◆ Work order
Copy out each line containing "tặng" from the entries below.

---- Available data

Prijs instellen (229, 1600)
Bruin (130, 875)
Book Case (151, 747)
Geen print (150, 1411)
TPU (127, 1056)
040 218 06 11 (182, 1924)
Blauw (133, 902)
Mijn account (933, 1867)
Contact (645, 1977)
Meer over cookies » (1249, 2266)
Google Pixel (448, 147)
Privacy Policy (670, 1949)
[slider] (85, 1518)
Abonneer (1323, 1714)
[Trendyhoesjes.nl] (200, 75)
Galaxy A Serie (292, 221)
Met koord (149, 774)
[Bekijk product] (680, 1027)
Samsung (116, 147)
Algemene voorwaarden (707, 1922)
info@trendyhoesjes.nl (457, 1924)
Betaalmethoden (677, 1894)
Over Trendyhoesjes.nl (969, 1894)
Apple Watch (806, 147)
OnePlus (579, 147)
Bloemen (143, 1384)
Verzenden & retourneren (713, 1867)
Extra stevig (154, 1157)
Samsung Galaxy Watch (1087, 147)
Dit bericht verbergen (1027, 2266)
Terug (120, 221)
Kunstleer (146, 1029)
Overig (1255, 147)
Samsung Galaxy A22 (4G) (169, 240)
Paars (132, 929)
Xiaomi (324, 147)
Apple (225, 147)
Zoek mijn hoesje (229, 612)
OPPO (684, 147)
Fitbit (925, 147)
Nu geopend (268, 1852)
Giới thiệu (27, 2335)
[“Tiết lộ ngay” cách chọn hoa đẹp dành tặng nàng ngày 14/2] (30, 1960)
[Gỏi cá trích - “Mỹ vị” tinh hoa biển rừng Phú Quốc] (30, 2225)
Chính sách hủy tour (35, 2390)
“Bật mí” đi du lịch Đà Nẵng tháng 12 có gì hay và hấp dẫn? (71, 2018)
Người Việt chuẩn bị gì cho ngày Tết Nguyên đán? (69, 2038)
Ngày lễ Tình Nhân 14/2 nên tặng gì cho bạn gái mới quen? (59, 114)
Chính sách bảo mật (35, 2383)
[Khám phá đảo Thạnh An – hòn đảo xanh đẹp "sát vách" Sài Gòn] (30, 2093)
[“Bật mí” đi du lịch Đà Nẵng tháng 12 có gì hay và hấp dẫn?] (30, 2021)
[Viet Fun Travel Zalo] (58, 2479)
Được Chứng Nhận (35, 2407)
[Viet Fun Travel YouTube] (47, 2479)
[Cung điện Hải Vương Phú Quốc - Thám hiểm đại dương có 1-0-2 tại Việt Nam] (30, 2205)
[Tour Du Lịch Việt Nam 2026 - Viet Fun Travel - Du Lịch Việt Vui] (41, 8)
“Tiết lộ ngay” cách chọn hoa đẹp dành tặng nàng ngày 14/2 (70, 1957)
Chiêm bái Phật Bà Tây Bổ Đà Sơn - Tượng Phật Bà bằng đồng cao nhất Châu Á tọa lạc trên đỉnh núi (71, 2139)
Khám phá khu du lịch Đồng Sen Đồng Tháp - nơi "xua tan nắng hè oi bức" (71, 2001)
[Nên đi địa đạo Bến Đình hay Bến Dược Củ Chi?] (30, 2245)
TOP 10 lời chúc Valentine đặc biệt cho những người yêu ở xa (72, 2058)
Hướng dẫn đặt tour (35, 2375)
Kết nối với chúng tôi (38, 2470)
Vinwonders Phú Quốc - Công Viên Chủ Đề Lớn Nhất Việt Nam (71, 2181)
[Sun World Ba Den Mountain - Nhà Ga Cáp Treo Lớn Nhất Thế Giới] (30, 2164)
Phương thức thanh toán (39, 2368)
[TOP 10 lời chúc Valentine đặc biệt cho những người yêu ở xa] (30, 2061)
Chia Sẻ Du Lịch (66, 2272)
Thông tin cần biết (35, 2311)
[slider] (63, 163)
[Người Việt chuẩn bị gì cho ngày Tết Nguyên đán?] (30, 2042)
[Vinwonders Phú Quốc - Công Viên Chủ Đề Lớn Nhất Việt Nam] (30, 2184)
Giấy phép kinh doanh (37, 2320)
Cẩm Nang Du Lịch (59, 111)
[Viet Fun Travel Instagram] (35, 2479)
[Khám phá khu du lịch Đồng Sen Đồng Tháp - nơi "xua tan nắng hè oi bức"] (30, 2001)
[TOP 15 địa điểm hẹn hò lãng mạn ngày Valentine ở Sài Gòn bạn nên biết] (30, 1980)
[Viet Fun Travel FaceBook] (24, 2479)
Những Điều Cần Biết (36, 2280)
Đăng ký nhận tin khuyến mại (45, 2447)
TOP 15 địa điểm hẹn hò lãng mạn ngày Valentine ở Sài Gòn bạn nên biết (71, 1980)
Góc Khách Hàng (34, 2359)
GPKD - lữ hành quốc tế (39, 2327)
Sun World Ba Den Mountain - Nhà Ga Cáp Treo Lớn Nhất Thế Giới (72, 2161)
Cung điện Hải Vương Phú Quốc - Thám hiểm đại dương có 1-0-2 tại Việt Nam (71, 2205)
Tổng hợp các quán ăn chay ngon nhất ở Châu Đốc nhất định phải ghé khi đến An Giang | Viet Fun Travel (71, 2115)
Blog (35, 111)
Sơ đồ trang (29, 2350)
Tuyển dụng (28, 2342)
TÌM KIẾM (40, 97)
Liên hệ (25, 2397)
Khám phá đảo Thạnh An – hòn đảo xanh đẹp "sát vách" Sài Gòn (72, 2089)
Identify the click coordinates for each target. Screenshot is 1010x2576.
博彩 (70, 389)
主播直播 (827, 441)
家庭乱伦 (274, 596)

--------

◆ Written solution
[“Tiết lộ ngay” cách chọn hoa đẹp dành tặng nàng ngày 14/2] (30, 1960)
Ngày lễ Tình Nhân 14/2 nên tặng gì cho bạn gái mới quen? (59, 114)
“Tiết lộ ngay” cách chọn hoa đẹp dành tặng nàng ngày 14/2 (70, 1957)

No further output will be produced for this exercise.